> **Task goal**: Find the line with "The height and" in the data below. Repeat it and every line after it up to the end, exactly, but drop the pictures.

+++ Excerpted records +++

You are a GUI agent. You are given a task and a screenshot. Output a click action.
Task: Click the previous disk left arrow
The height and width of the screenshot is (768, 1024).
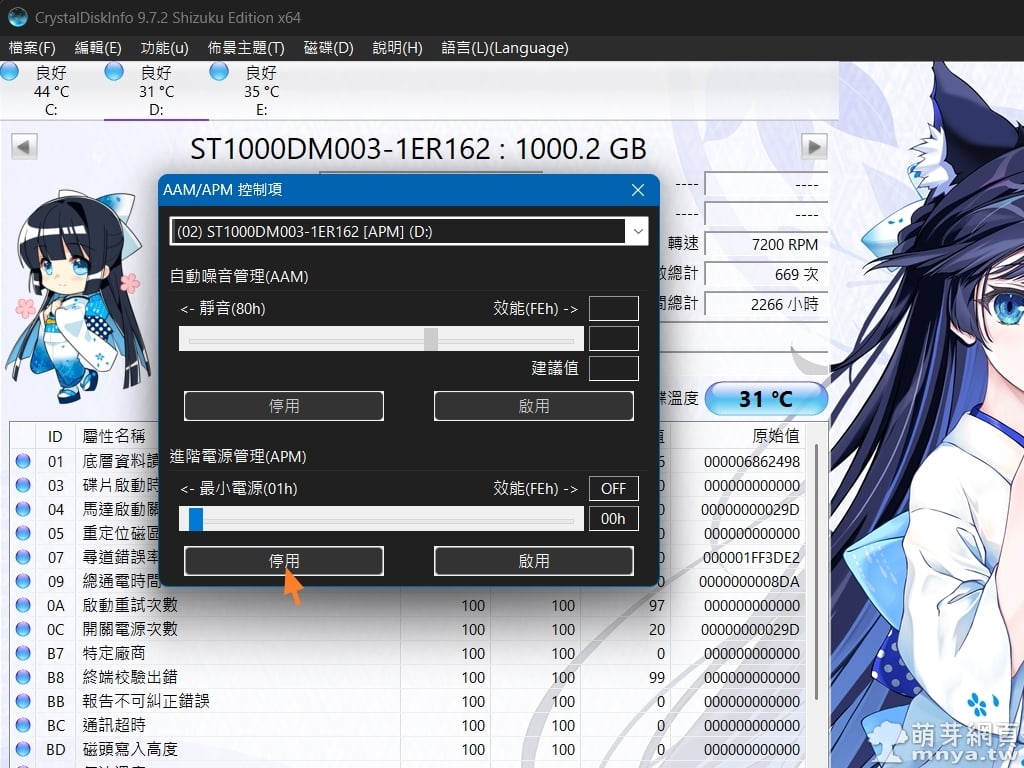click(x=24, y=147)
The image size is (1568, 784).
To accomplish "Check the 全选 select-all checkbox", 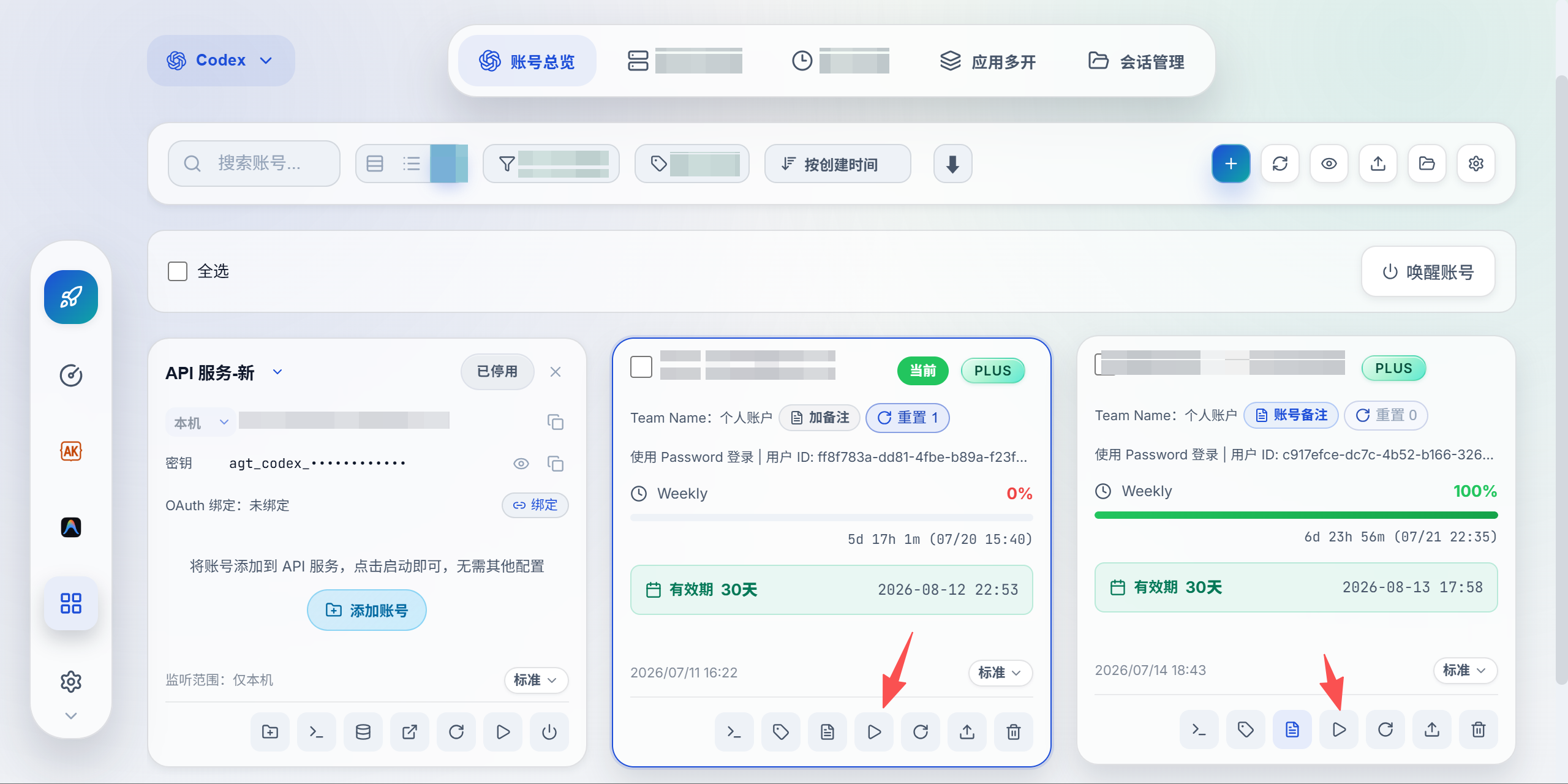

+++

> **Answer to this problem**:
The height and width of the screenshot is (768, 1024).
click(x=24, y=147)
The image size is (1568, 784).
To accomplish "Check the 全选 select-all checkbox", 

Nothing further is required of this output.